Contagiato alla nascita: neonato in terapia intensiva

Il neonato avrebbe contratto il virus subito dopo la nascita. I pediatri si sono detti ottimisti

Contagiato alla nascita: neonato in terapia intensiva

Un bimbo di soli 15 giorni è ricoverato nel reparto di terapia intensiva a Padova per aver contratto il Covid poco dopo essere nato. Si tratta del più piccolo paziente in un letto di terapia intensiva dall’inizio della pandemia. Secondo quanto raccontato dal Corriere, la mamma del bimbo aveva deciso di non sottoporsi all'inoculazione perché temeva di nuocere al piccolo. Il ricovero risale a domenica scorsa, 19 settembre, giorno in cui il bambino è arrivato nella struttura ospedaliera con un quadro clinico già compromesso da polmonite.

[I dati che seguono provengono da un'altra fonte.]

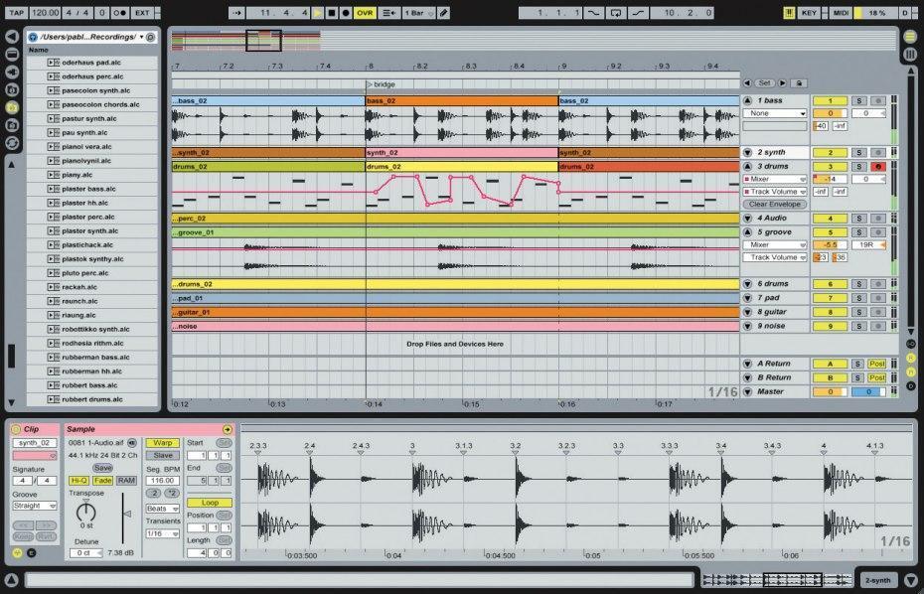Click the Clear Envelope button
Image resolution: width=924 pixels, height=594 pixels.
click(x=776, y=204)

Il bimbo ha contratto il Covid dopo la nascita

Il presidente della Regione Veneto, Luca Zaia, ha spiegato: “È una situazione molto delicata, che stiamo gestendo. La madre era positiva al tampone all’arrivo in reparto, poi si è negativizzata”. I medici hanno precisato che la neo mamma non si era vaccinata perché temeva di nuocere al bimbo che portava in grembo. Anche se il piccolo si trova adesso in gravi condizioni i pediatri si sono detti “ottimisti, perché di solito i neonati reagiscono bene alle cure”. Sembra comunque accertato che il neonato abbia contratto il virus dopo essere venuto al mondo, e non quando era ancora nella pancia.

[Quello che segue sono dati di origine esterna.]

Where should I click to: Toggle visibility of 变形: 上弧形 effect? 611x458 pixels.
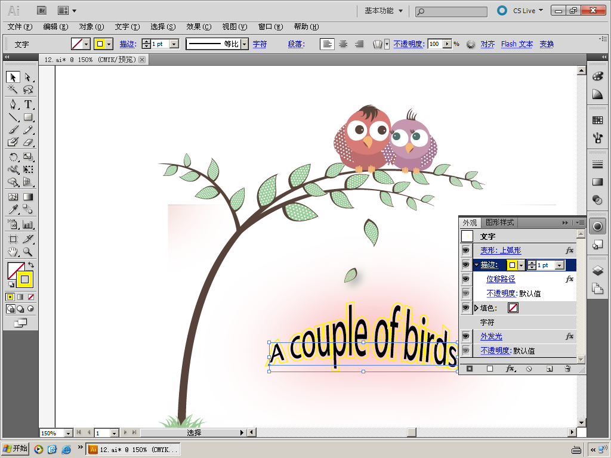pos(466,250)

Il professor Eugenio Baraldi, direttore della Patologia neonatale in Azienda ospedaliera a Padova, ha spiegato che “la trasmissione del virus in gravidanza è un evento rarissimo, lo attestano diversi studi internazionali può invece avvenire dopo la nascita, attraverso il contatto con i familiari, con la mamma in particolare. Purtroppo la variante Delta sta colpendo anche i bambini, abbiamo visto tanti neonati positivi al Covid ma pochi con patologia importante e questo è il primo bisognoso di terapia intensiva”. L’infezione, come ha appurato la scienza, non viene trasmessa da mamma a neonato neanche attraverso l’allattamento, purché vengano rispettate delle accortezze.

Il numero di gestanti vaccinate è molto basso, come ha confermato lo stesso professore: “Poche si immunizzano. Capisco il timore, ma il vaccino non crea loro problemi. Eppure il messaggio di proteggere se stesse e il nascituro, anche dall’altrettanto pericolosa pertosse e dall’influenza, non passa. È stato provato che se la futura mamma assume i vaccini contro queste malattie negli ultimi 3 mesi di gravidanza gli anticorpi passano al feto, tutelandolo”.

Ministero della Salute: "Vaccinare le donne incinte"

Anche un altro neonato, di Trieste, è ricoverato nel reparto di terapia intensiva pediatrica di Padova. “Stanno arrivando anche tante pazienti in gravidanza colpite dal Covid e con un impegno respiratorio tale da richiedere il taglio cesareo subito, per salvare il bimbo, anche a gestazione non ultimata. Diversi parti sono avvenuti alla 26esima e alla 27esima settimana ed è un fenomeno più frequente rispetto alla prima ondata” ha spiegato il primario.

Intanto il ministero della Salute sta cercando di convincere le donne incinte a vaccinarsi, chiedendo anche l’aiuto di ginecologi e medici di famiglia. Il governatore Zaia ha infine precisato che “inizialmente l’indicazione era di attendere, adesso invece si sta spingendo per proteggerle subito”.